■ Task goal
Lines, not repeats, are what count: give the number of lines below that hold "will", and nothing more.

■ Stored data entries
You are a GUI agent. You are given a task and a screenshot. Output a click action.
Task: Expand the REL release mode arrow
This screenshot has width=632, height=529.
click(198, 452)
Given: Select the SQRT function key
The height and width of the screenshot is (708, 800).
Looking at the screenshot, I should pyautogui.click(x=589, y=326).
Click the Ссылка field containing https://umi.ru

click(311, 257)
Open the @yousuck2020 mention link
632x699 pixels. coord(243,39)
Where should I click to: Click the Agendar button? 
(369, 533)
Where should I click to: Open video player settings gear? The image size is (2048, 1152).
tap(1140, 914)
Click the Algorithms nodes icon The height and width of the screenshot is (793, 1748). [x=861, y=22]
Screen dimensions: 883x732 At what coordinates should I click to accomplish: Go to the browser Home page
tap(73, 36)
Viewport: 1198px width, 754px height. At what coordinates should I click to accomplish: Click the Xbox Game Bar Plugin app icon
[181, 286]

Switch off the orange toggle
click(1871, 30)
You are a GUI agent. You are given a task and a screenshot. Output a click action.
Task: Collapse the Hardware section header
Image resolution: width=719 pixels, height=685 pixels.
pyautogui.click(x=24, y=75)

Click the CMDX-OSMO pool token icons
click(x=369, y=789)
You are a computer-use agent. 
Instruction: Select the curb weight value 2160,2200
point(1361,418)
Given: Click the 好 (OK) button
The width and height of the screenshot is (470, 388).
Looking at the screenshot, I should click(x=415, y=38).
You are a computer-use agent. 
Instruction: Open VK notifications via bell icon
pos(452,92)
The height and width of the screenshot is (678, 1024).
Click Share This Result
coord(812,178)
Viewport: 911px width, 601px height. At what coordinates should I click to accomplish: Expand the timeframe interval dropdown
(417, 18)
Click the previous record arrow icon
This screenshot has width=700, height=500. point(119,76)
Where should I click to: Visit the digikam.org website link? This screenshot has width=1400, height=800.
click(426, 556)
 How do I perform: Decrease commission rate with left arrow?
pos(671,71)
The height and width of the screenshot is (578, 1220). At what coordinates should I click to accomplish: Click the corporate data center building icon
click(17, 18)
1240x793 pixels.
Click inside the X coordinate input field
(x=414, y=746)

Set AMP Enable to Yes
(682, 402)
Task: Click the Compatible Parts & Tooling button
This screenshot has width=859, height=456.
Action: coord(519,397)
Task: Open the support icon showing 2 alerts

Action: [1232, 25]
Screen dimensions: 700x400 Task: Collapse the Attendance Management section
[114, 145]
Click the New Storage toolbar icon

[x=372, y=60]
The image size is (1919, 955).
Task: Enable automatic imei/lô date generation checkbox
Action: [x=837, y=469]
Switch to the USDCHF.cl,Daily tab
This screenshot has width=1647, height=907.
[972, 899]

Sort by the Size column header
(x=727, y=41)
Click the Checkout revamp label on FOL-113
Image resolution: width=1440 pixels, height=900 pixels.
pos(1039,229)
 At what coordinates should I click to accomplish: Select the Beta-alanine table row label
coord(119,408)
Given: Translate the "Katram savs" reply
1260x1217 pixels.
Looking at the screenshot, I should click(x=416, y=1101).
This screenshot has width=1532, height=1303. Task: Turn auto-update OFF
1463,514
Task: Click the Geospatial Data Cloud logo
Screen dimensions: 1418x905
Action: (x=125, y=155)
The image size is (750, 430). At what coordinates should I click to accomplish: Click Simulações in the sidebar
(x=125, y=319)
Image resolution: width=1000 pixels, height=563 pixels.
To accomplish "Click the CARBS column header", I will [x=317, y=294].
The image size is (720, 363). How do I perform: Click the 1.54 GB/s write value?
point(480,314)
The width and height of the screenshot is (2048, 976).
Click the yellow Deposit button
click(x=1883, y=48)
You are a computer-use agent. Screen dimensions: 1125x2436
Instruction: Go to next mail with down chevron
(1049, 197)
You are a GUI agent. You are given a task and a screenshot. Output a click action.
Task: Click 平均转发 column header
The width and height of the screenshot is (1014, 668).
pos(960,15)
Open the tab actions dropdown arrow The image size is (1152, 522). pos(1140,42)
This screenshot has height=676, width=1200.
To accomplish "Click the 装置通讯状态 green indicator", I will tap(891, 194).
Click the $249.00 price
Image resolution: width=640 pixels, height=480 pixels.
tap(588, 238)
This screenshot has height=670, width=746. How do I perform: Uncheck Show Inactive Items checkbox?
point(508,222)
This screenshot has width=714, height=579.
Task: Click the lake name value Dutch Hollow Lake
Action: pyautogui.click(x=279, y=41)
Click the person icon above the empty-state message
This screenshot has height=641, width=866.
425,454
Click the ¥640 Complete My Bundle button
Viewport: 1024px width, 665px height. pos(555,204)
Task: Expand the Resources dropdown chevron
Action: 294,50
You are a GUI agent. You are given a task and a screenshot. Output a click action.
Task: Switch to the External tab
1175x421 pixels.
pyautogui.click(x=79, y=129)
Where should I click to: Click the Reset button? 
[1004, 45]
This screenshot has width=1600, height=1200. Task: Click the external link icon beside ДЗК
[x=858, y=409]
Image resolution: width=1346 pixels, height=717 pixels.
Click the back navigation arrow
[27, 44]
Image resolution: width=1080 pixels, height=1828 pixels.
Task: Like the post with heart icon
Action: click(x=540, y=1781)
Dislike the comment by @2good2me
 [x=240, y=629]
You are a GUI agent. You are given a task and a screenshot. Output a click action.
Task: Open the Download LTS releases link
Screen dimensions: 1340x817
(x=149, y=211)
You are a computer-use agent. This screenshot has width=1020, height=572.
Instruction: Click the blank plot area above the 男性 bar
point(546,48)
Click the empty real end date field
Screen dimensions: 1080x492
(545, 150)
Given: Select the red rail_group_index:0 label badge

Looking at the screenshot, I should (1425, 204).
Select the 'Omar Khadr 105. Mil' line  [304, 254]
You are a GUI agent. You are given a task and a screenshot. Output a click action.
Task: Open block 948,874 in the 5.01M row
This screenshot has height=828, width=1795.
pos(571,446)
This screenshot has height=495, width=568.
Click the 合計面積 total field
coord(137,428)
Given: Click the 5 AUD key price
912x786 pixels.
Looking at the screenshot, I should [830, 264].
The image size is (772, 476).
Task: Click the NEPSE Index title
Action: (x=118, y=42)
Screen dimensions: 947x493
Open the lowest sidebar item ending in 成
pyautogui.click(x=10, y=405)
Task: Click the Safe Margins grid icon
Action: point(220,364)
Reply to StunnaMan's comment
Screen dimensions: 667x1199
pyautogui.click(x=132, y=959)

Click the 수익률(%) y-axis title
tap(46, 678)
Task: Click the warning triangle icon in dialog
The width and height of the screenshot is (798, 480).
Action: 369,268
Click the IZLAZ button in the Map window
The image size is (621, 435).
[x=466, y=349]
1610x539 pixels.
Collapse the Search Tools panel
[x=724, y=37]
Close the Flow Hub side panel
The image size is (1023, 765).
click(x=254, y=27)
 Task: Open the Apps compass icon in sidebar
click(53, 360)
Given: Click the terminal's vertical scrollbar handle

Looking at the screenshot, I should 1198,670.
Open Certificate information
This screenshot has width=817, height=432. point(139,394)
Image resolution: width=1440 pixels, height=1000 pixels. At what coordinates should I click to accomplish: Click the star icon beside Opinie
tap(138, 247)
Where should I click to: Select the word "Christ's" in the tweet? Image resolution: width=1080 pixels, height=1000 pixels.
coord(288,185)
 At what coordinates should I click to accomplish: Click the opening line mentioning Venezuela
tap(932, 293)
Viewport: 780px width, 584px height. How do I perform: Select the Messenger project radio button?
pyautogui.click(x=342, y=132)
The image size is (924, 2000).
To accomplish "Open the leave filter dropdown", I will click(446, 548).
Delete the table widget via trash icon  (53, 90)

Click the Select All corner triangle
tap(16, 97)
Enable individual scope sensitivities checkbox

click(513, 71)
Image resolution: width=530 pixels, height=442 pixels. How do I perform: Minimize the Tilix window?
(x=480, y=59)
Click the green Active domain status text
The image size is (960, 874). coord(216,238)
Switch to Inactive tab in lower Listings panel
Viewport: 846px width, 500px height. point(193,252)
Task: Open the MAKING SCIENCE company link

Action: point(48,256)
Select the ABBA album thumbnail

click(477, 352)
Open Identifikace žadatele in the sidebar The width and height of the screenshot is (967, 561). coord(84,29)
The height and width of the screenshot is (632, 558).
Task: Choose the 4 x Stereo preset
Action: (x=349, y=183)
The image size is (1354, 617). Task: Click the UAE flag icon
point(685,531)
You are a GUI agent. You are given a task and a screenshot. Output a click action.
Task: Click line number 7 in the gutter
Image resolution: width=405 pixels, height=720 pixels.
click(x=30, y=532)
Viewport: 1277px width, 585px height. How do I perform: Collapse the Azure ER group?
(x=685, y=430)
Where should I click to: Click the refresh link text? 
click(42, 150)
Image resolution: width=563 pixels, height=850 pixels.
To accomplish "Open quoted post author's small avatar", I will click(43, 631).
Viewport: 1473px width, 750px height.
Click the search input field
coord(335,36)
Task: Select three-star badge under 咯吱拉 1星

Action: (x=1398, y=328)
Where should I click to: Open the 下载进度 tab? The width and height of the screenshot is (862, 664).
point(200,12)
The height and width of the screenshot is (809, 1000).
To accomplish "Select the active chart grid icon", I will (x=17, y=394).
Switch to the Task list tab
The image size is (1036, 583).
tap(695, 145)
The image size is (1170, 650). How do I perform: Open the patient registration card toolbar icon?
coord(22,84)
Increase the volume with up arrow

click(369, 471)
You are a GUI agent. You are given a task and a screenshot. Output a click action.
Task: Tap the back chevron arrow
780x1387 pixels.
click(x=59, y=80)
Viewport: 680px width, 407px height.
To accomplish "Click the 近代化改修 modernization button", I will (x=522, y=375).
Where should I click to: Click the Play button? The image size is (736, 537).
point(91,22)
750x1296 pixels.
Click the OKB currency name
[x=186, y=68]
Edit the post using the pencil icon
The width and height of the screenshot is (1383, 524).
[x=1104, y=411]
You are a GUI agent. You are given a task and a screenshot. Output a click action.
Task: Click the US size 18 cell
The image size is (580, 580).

■ Result
6